Blog ››› ››› LUKE BRINKER

National Review Online pushed the baseless myth that gay men prey on youth, arguing that unlike relationships between much older men and younger women, "May-December creepiness" between gays gets a free pass.

In a May 8 post for NRO (subtitled, "In a culture where everybody's outraged about everything, old gay cradle robbers are A-OK."), Christine Sisto took note of the controversy surrounding an affectionate photo of 13-year-old Willow Smith and 20-year-old actor Moises Arias, which got her thinking about the gays:

However, reading about Willow and her eagerness to grow up, I cannot help but think, "Why are we surprised?" In a recent edition of "Civilities," the Washington Post's advice  column "covering LGBT and straight etiquette," a concerned mother asked for advice about her 19-year-old son, who just came out to her about his homosexuality and his boyfriend, a man 20 years his senior.

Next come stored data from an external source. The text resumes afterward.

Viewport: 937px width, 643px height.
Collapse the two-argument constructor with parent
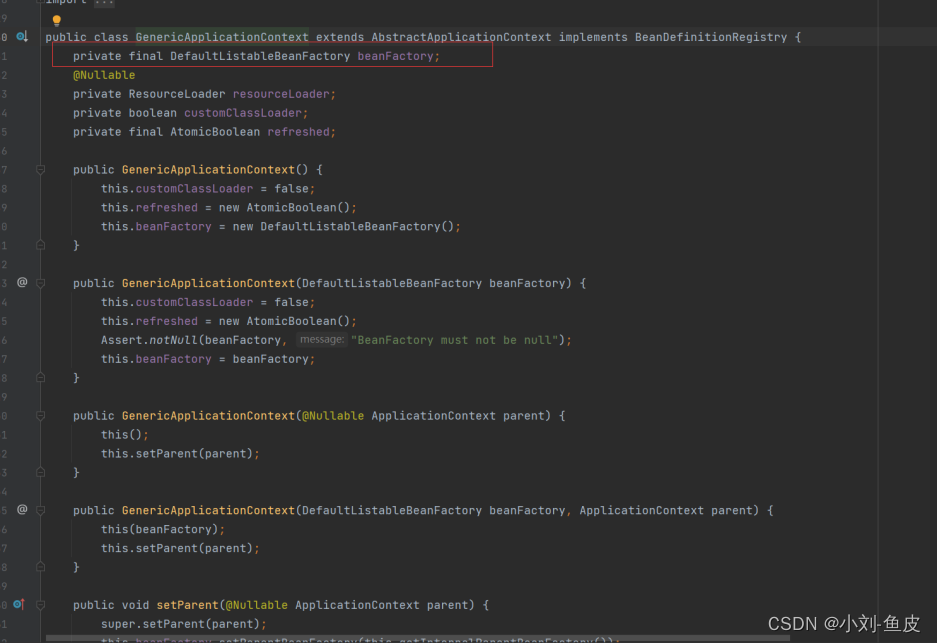point(40,510)
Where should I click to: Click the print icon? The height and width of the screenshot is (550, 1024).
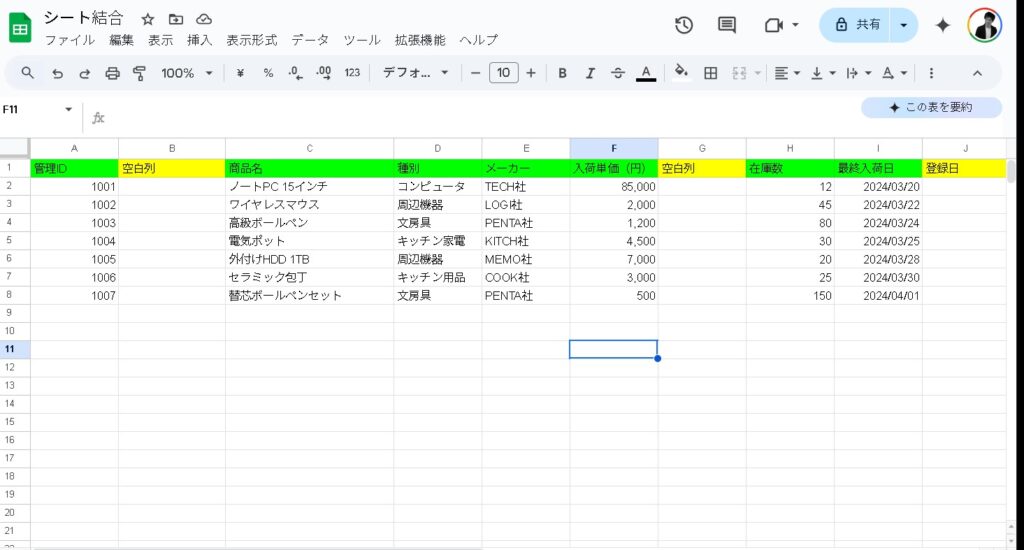point(112,73)
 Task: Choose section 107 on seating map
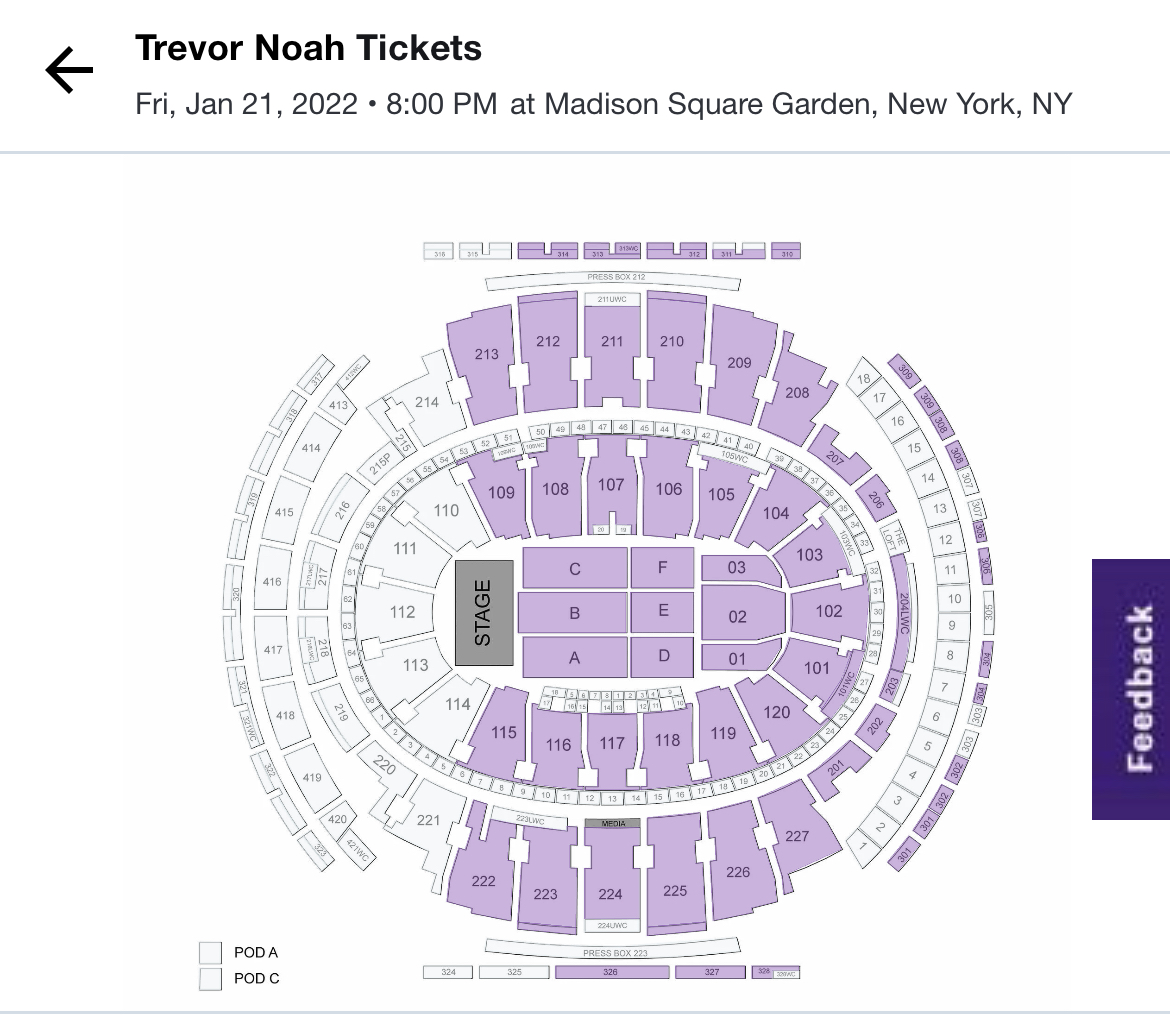(x=611, y=486)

The desperate mother asks for advice, pointing out that this man began dating her son when he was still in high school. She explicitly says, "I think he's a predator. . . . Please help!"

[...]

[Washington Post advice columnist Steven] Petrow basically advises the mother not to worry so much because these age gaps in homosexual relationships can be common. That may be true, but why is it okay? I'm sure if society didn't frown upon it, straight relationships between fifty-year-old men and 15-year-old girls would be common as well. As it stands now, a relationship between a female high-school senior and a male in his late 30s or early 40s would strike many people as, if not technically illegal, at least pretty creepy. It's certainly hard to imagine such a heterosexual relationship getting the "Who are we to judge?" treatment from a Post advice column.

The mother's letter to the Post stated that her 19-year-old son and his partner met "last year," meaning that her son would have reached the age of consent by the time the two men began a relationship. Nevertheless, Sisto saw fit to compare a consensual relationship between two adult men to what many consider inappropriate displays of affection between an adult male and adolescent female.

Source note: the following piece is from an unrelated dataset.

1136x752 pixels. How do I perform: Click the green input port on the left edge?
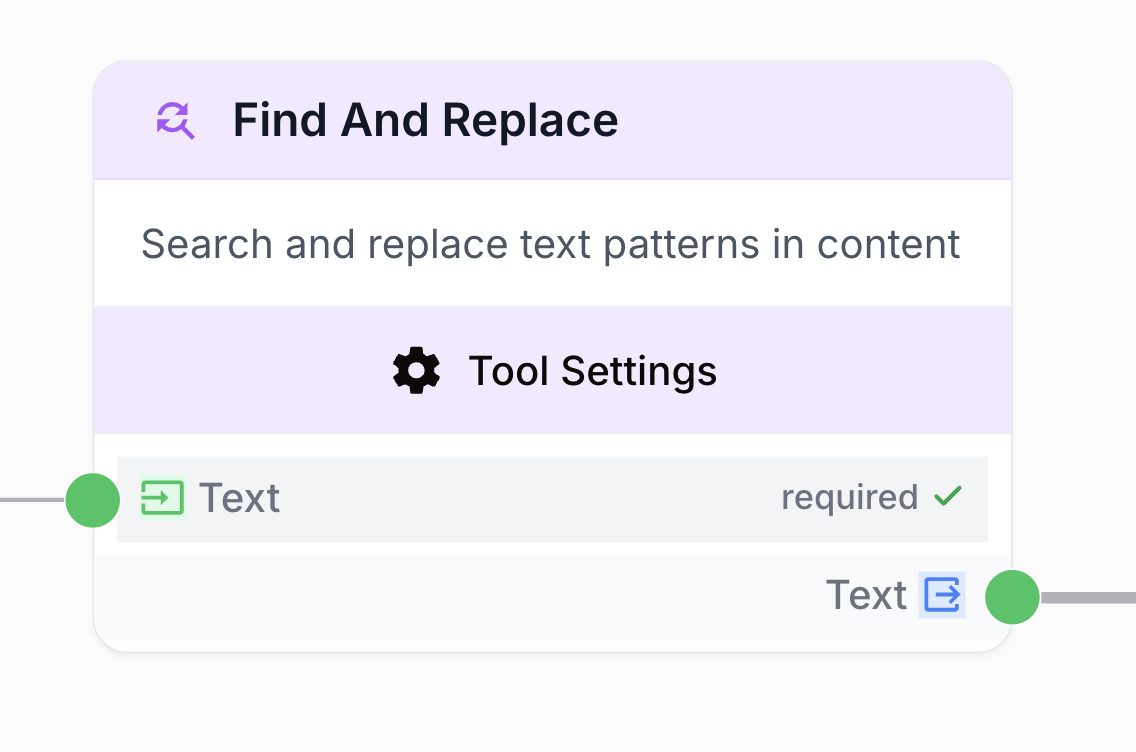pyautogui.click(x=92, y=500)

Sisto's post relies on the old, discredited trope that gay men are predatory child molesters. While there's no factual basis for the claim that gay men are disproportionately likely to prey on youth, the myth persists in right-wing media and among anti-gay hate groups.

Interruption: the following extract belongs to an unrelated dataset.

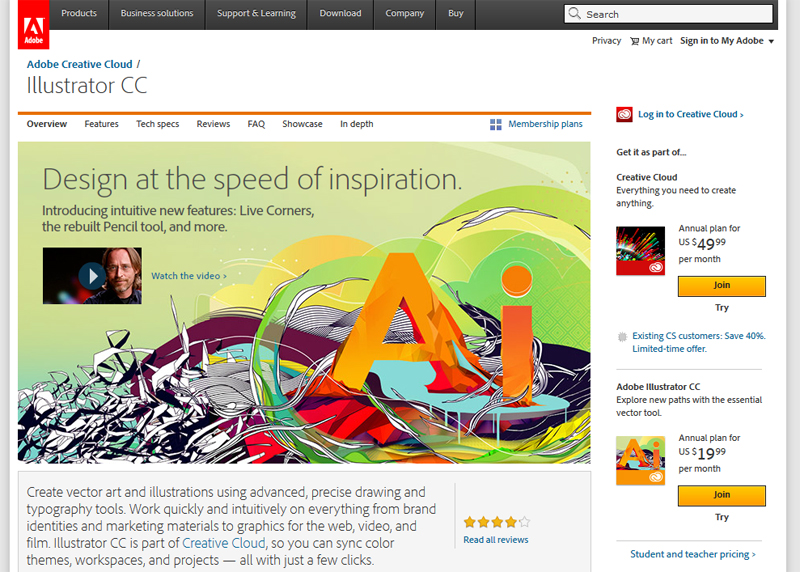This screenshot has height=572, width=800.
Task: Join the Illustrator CC $19.99 plan
Action: 721,495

Sisto's larger problem, however, appears to be that she thinks gay men who date younger men aren't judged enough, regardless of whether their younger partners are adults. All she betrays here is her ignorance of the judgment older gay men have faced within the gay community for dating younger men, to say nothing of the work produced by people like her in right-wing media.

With nothing left to do but grasp at straws, Sisto predicted that thanks to marriage equality, polygamy and pederasty will soon become socially accepted practices:

Same-sex marriage has ushered in a new phase of "not judging" anyone or anything. A mother concerned about a middle-aged man's pursuit of her teenage son is called  "accusatory." A lesbian "throuple" should be allowed to raise a child in a polygamous relationship because who are we to judge? The abundant acceptance of same-sex marriage is enabling those who want to push the limits of what we as a society accept. Who knows what will be acceptable in another ten years?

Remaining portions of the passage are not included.